Preparation, Characterization, and Hepatoprotective Activity Evaluation of Quercetin-loaded Pluronic® F127/Chitosan-Myristic Acid Mixed Micelles

Abstract

Background:: Quercetin (QTN) is a flavonol antioxidant found in foods, medicinal plants, fruits, vegetables, and beverages. QTN oral consumption produces several biological effects, including antioxidant, cardioprotective, anti-apoptotic, anti-cancer, neuroprotection, anti-hypertensive, and chemo preventive. Objective:: The study aimed to prepare Pluronic®F127/chitosan-myristic acid copolymer (PF127/C-MAc)-based mixed micelles (QTN MM) to improve the biopharmaceutical and hepatoprotective potential of QTN. Methods:: QTN MM was developed employing thin-film hydration and optimized using full factorial design (FFD). Optimized QTN MM was analyzed using scanning electron microscopy (SEM), differential scanning calorimetry (DSC), Fourier-transform infrared spectroscopy (FT-IR), powder x-ray diffractometry (PXRD), in vitro dissolution, ex vivo permeation, and in vivo antioxidant activity in carbon tetrachloride (CCL4)-induced albino rats. Results:: PF127/C-MAc ratio (1:1) with CMC value ~ 5 μg/mL showed the suitability for MM. Characterization supported the formation of MM. QTN MM revealed prominent encapsulation efficiency and drug loading of about ~ 95.10% and ~ 12.28% w/w, respectively. MM spherical shape of QTN with a smaller particle size of ~ 34.08 nm and a higher zeta potential of ~ 36.24 nm indicated excellent physical stability.
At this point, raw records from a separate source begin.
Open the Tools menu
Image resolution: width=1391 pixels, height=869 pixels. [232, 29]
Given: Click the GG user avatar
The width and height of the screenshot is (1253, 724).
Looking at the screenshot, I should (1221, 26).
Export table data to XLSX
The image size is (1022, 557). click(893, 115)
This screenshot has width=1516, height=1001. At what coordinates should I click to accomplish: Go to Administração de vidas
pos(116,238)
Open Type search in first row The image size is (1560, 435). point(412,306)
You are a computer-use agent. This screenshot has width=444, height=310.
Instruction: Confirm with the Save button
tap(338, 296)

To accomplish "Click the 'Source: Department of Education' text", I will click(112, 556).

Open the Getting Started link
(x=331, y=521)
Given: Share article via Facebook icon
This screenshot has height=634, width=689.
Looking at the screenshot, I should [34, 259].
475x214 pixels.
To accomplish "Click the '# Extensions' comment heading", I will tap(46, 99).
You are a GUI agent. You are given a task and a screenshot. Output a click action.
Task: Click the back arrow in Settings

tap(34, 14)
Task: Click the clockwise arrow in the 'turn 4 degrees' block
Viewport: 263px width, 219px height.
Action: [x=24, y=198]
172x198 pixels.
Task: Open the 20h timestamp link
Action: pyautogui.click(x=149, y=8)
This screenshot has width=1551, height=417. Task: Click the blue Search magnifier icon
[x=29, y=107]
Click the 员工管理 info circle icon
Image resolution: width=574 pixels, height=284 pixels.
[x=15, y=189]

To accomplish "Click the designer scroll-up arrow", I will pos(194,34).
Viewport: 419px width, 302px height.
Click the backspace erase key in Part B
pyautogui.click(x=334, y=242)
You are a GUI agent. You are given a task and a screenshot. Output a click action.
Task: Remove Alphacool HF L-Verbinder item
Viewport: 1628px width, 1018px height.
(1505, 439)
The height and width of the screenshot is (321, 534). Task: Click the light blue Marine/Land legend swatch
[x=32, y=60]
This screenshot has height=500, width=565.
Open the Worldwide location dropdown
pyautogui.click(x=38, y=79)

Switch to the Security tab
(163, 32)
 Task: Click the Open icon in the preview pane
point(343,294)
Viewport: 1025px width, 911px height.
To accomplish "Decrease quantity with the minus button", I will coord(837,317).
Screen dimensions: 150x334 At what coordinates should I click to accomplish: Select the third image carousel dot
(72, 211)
Dissolution and ex vivo permeation results revealed higher dissolution and permeation of QTN MM compared to QTN and PM. In vivo antioxidant activity suggested that QTN MM at (~ 20 mg/kg, p.o.) restored the enhanced marker enzyme level compared to QTN. Conclusion:: The findings demonstrate that developed QTN MM could be used as an alternative nanocarrier to increase the biopharmaceutical and hepatoprotective potential of QTN and other flavonoids.